Au terme d’une remarquable carrière, le médecin d’exception s’en va à la retraite après 38 ans de service. Ses hommages professionnels étaient couplés à une évaluation trimestrielle de la fondation ce 22 avril 2025 au nouveau siège de la direction générale à Olembe.
Lorsqu’il entre dans la salle, une standing ovation de toutes les mains emplit la pièce. Le Dr Dakwa, le pas lourd et le visage reluisant, est en route pour une retraite bien méritée. Tous les yeux ébahis le reconnaissent. Les cœurs confessent. La médecine lui allait comme un gant. Et l’amour pour Ad Lucem a coulé dans ses veines pendant 38 ans.
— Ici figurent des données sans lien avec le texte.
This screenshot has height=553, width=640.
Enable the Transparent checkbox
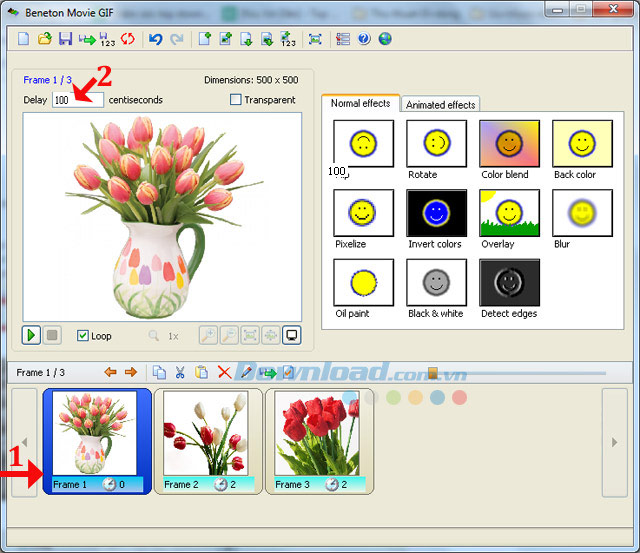point(236,100)
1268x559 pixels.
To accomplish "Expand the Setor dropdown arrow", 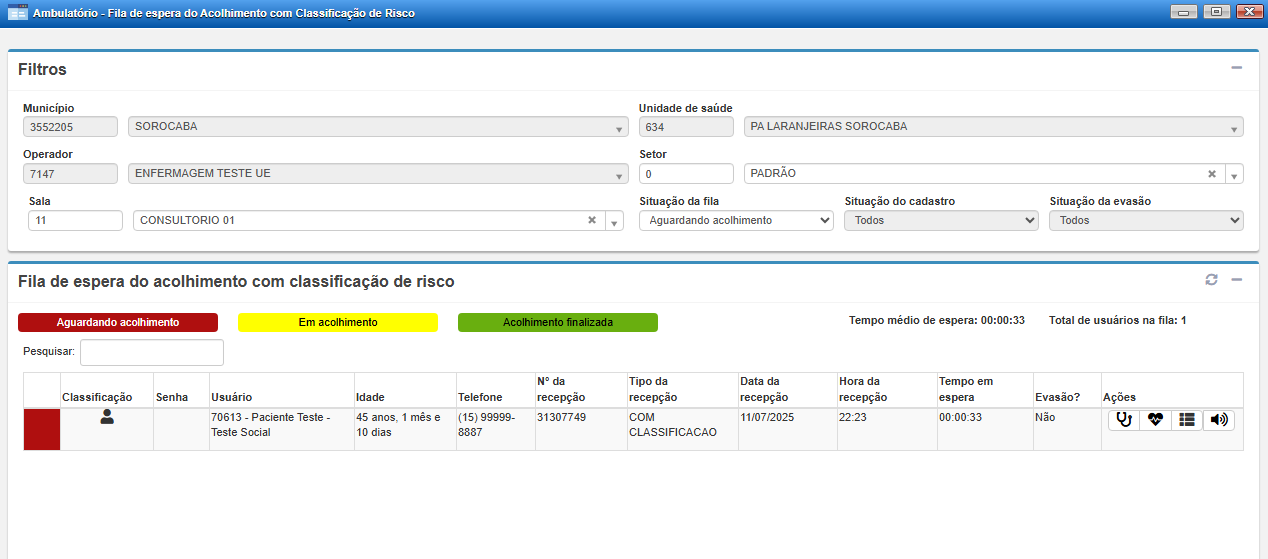I will pos(1234,175).
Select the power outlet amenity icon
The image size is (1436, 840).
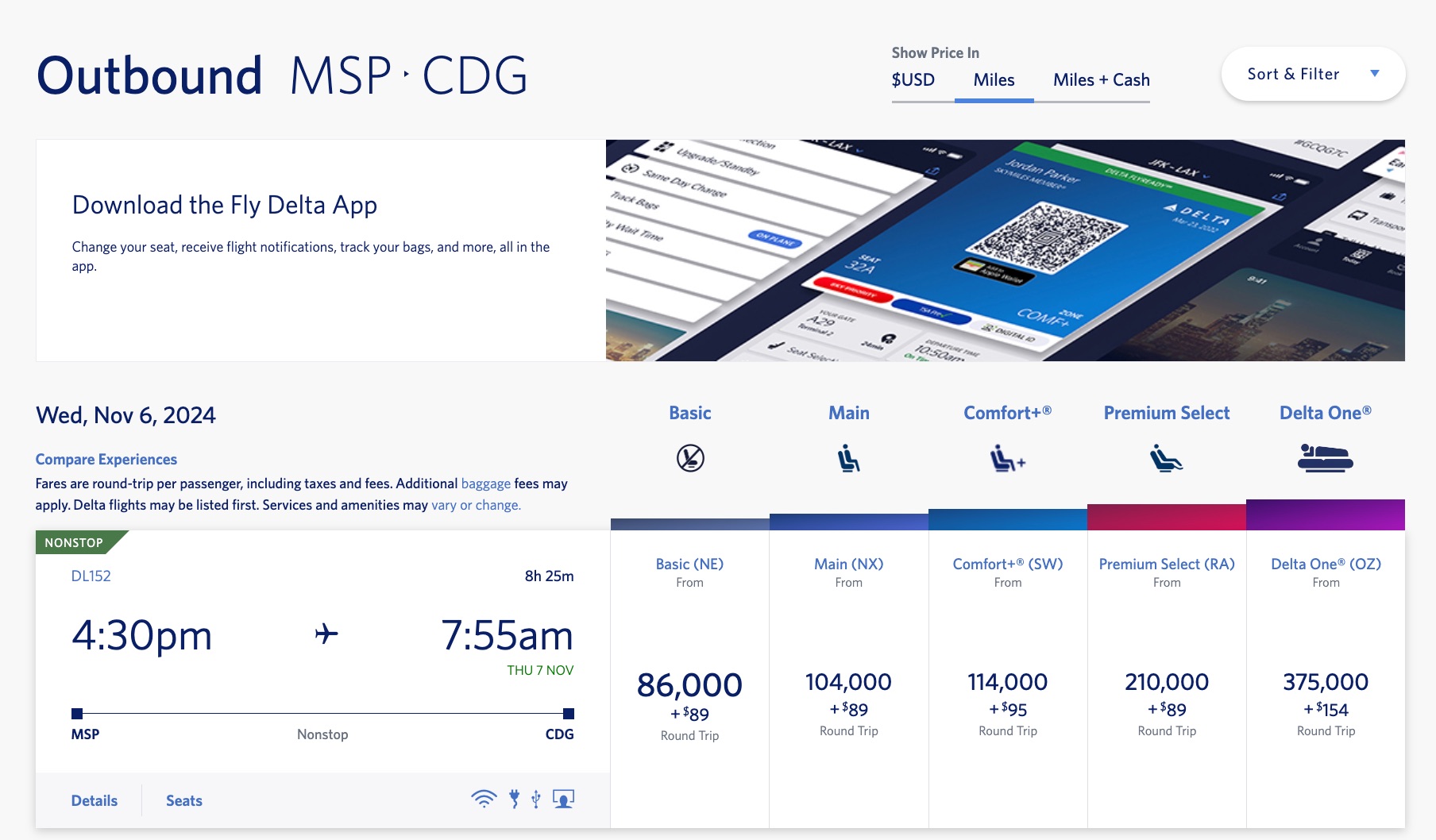(x=514, y=800)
Comment lui dire merci pour ce dévouement de toute une vie ?
A coup sûr, rien de plus grand que cette gratitude venue du fond des cœurs, qui lui est solennellement témoignée. Un sentiment accompagné de présents. Des coordinations régionales à la direction générale, chacun a réservé une surprise à ce baobab qui se retire. « Vous serez loin des yeux, mais près du cœur. On est ensemble. », Lâche-t-il devant une assistance plongée dans les eaux de l’émotion.
Un modèle humain célébré
L’éloge au doyen était une grand’messe de témoignages. L’évêque de Kribi lui-même a enfilé sa soutane pour venir dire de sa bouche, toute sa reconnaissance et bénir la nouvelle aventure de celui qui fut son médecin personnel. L’homélie épiscopale de circonstance érige le Dr Dakwa en source d’inspiration où doivent s’abreuver les plus jeunes. « Ayez le sens de l’honneur. Le respect du travail bien fait pour que d’autres références émergent au sein de cette fondation », prêche Monseigneur Damase Zinga, avant de conclure « merci Docteur Dakwa ! » La rigueur que ce « patriarche » a incarnée, alors qu’il suait dans la blouse blanche, a donné des mots au représentant du personnel pour déclamer l’hommage de tous ses collègues. « Vous avez tracé la voix que nous allons suivre », promet-il.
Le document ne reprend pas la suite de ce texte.